Safety, sustainability and regulation are three of the biggest challenges facing the food & beverage ingredient industry in Latin America, according to exhibition organiser, Informa. We caught up with Diane Coelho, Business Manager, Food ingredients South America to find out how this year’s show will help companies looking to do business in the region to negotiate this complex market.
Like its geography, Latin America’s food ingredients landscape is vast and diverse: the region accounts for 16% of global food and agriculture exports - from coffee, bananas and beef to commodities such as soy and trending ‘superfoods’ like acai berries, chia seeds and maca root.
The region’s abundant larder makes it a magnet for companies looking to source ingredients, and Fi South America, which takes place from 8-10 August in São Paulo, is the ideal forum for accessing this market. At the same time, food and beverage manufacturers should be aware of the complexities of the Latin American market, cautions Informa.
“Food manufacturers must be aware of local concerns, regulations, sustainability issues and potential costs – in addition to the many benefits of sourcing ingredients from Latin America. As the organiser of Fi South America, our mission is to accelerate innovation and inspire food business in the region. Delivering on this mandate involves creating a multi-dimensional platform that offers opportunities for businesses to not only build new relationships and discover new ingredients, but also equip themselves to cope with the challenges they may encounter,” says Diane Coelho, Business Manager, Food ingredients South America.
Safety and sustainability
According to ABIA (Brazilian Association of Food Industries), 94% of the 38,000 companies that make up Brazil’s food and beverage industry are micro or small businesses. These same companies are responsible for exporting 83% of Brazil’s trade surplus to 190 countries. Ensuring the safety and sustainability of these ingredients is a major challenge, says Informa.
“One of this critical sector’s biggest challenges is ensuring food safety regulations progress at the same pace as innovation. This will contribute to the ability of the global food and beverage industry to work with the sector on developing new products that are safe, sustainable and approved by the relevant regulatory bodies,” says Coelho.
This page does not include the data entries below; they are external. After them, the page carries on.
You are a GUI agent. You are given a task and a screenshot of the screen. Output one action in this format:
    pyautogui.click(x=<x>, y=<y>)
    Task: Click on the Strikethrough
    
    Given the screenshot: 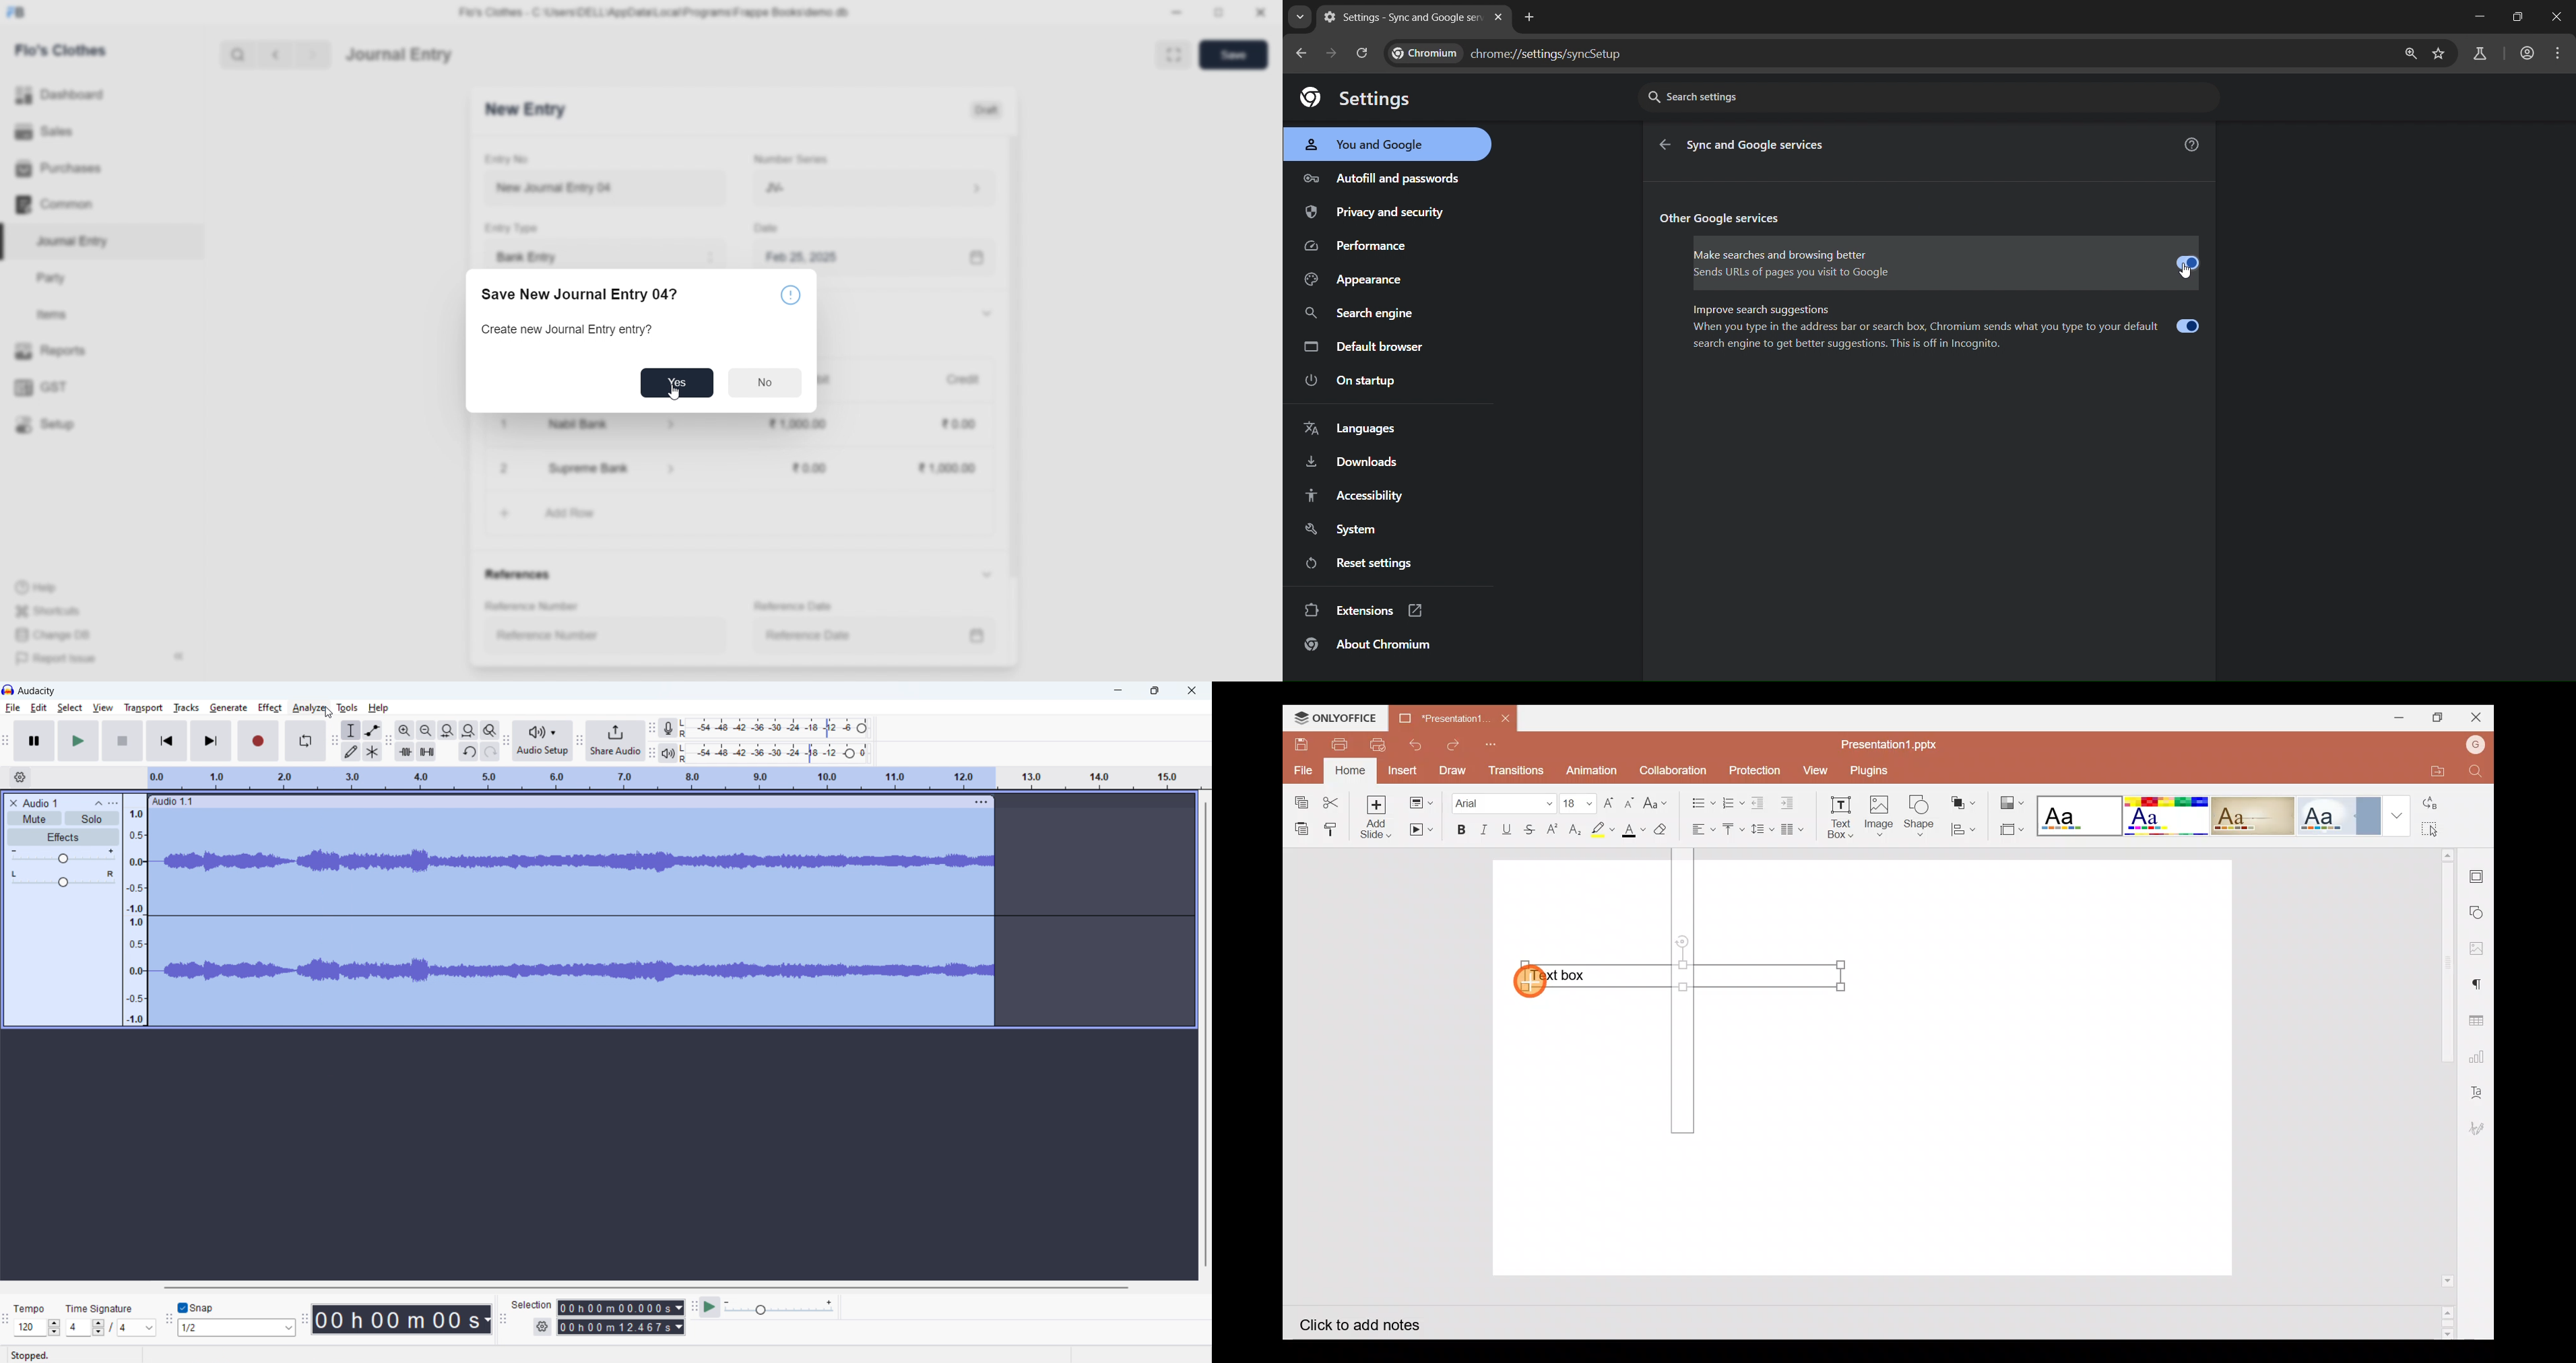 What is the action you would take?
    pyautogui.click(x=1528, y=829)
Given the region’s stewardship of the Amazon rainforest, sustainability concerns around deforestation and the destruction of habitats are always a major consideration for companies sourcing ingredients from Latin America. This is a discussion that is continually evolving, and, as the world looks for solutions for feeding a growing global population, the narrative is increasingly focused on the sustainable development of Brazil’s bioeconomy.
At Fi South America, the Future of Nutrition Summit will explore themes such as how the food sector can accelerate the development of the bioeconomy and the relationship between the conservation of native vegetation in the Amazon and innovation in functional foods.
“Brazil’s biomes are the country’s greatest treasure, and leveraging native raw materials is the key to the future growth of Latin America’s food industry. As plant-based foods and ‘superfoods’ continue to gain traction in global markets, it is becoming more important than ever for the ingredients industry to balance innovation with sustainable sourcing,” says Coelho.
At Fi South America, there will be several new features geared towards promoting sustainable sourcing. The new Green Lounge will promote various initiatives to encourage sustainability in the industry, and the Women’s Networking Breakfast will be an exclusive gathering for women in the industry to discuss sustainability-related issues. Then there is the Azelis Vogler Space, which offers content, tastings and exhibitions of ingredients and solutions from companies prioritising sustainability.
Navigating the regulatory landscape
Food manufacturers will inevitably face regulatory hurdles when they source ingredients from Latin America, from customs duties and tariffs to food safety approvals. The regulatory climate is constantly changing, and the Future of Nutrition Summit offers an opportunity for companies to get up to speed on legislative updates, through presentations such as Nutritional Labeling: impacts in Chile and other Latin American countries, and Changes in supplement legislation: effects and compliance challenges, among others.
New ingredients have to be approved by Anvisa (the Brazilian Health Regulatory Agency) to be placed onto the market. Informa provides content throughout the year to assist the industry with obtaining approvals, and at Fi South America, will use the Regulatory Hub to explain the regulatory framework for new foods and ingredients.
Now in its 27th year, Fi South America is the ideal venue for getting to the nub of the latest trends and developments in the Latin American food and beverage ingredients industry. Over 700 companies are exhibiting and more than 10,000 visitors are expected to attend the 2023 edition.